• **Document section**:

· · · · · · ·

Paramyxovirus expression vectors exemplified by MV. In MV vectors, the GoI is introduced either between the P and M genes or the HA and L genes. F: fusion protein; T7T: T7 terminator

From bench to bedside

Self-replicating RNA viruses have been used for a large number of studies in preclinical animal models and a limited number of clinical trials. This is also reflected in the very low number of approved vaccines, so far. In this section, examples of applications of self-replicating RNA viruses from preclinical studies to clinical trials are described and summarized in Table 1 and Table 2.

Table 1.

· · · · · · ·

• **Supplied data**:
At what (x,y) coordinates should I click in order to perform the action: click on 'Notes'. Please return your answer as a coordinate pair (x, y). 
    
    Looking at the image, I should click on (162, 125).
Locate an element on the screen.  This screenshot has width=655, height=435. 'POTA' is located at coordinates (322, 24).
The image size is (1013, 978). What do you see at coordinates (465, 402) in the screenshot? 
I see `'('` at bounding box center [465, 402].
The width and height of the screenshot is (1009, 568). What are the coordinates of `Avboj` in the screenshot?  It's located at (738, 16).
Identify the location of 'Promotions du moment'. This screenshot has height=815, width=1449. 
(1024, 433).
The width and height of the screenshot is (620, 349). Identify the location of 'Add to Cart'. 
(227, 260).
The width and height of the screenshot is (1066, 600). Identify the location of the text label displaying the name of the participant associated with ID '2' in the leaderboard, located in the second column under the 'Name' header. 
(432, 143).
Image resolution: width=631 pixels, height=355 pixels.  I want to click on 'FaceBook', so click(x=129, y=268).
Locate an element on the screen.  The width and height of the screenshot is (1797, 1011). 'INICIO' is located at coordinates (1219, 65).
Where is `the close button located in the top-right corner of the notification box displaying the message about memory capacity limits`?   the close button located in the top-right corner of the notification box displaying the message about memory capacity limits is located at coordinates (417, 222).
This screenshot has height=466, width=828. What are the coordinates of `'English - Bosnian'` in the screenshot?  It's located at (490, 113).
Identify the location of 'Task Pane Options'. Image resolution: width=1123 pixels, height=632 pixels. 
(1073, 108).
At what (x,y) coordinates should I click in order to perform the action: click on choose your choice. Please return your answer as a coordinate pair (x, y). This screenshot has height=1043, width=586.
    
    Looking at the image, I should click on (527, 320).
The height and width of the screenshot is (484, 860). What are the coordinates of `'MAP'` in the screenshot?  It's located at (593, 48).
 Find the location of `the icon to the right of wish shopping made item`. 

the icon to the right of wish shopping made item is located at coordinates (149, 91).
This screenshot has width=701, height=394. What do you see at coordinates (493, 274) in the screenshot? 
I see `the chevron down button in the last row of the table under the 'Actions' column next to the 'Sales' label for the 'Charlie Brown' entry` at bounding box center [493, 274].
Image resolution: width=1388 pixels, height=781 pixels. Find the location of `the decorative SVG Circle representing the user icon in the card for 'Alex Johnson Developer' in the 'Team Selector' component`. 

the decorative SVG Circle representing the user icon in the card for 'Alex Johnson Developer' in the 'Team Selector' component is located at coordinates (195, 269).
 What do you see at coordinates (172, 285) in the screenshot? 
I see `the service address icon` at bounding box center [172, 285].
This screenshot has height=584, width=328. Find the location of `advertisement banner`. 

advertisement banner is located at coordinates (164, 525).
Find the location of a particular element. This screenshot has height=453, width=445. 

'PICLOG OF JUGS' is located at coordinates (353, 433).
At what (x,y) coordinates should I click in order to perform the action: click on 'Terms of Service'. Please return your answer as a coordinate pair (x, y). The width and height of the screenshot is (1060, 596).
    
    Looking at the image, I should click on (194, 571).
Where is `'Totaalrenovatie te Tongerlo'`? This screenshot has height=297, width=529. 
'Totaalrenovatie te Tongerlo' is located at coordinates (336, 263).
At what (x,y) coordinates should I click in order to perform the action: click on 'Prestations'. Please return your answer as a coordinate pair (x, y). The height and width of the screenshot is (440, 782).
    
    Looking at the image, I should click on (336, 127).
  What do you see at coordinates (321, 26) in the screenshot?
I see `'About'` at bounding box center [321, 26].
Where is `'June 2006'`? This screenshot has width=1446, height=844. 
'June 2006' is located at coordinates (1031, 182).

· · · · · · ·

• **Required action 1**: In the passage on self-replicating RNA viruses above the records, what is the exact wording from "From bench to" up to and including "and Table 2."? Retype it.
• **Required action 2**:
Answer these questions from the passage on self-replicating RNA viruses:
(a) In MV vectors, between which genes is the GoI introduced?
(b) What does T7T stand for?
(c) Where are the examples of applications from preclinical studies to clinical trials summarized?

• **Written reply 1**:
From bench to bedside

Self-replicating RNA viruses have been used for a large number of studies in preclinical animal models and a limited number of clinical trials. This is also reflected in the very low number of approved vaccines, so far. In this section, examples of applications of self-replicating RNA viruses from preclinical studies to clinical trials are described and summarized in Table 1 and Table 2.

• **Written reply 2**:
(a) Between the P and M genes or between the HA and L genes.
(b) T7 terminator.
(c) In Table 1 and Table 2.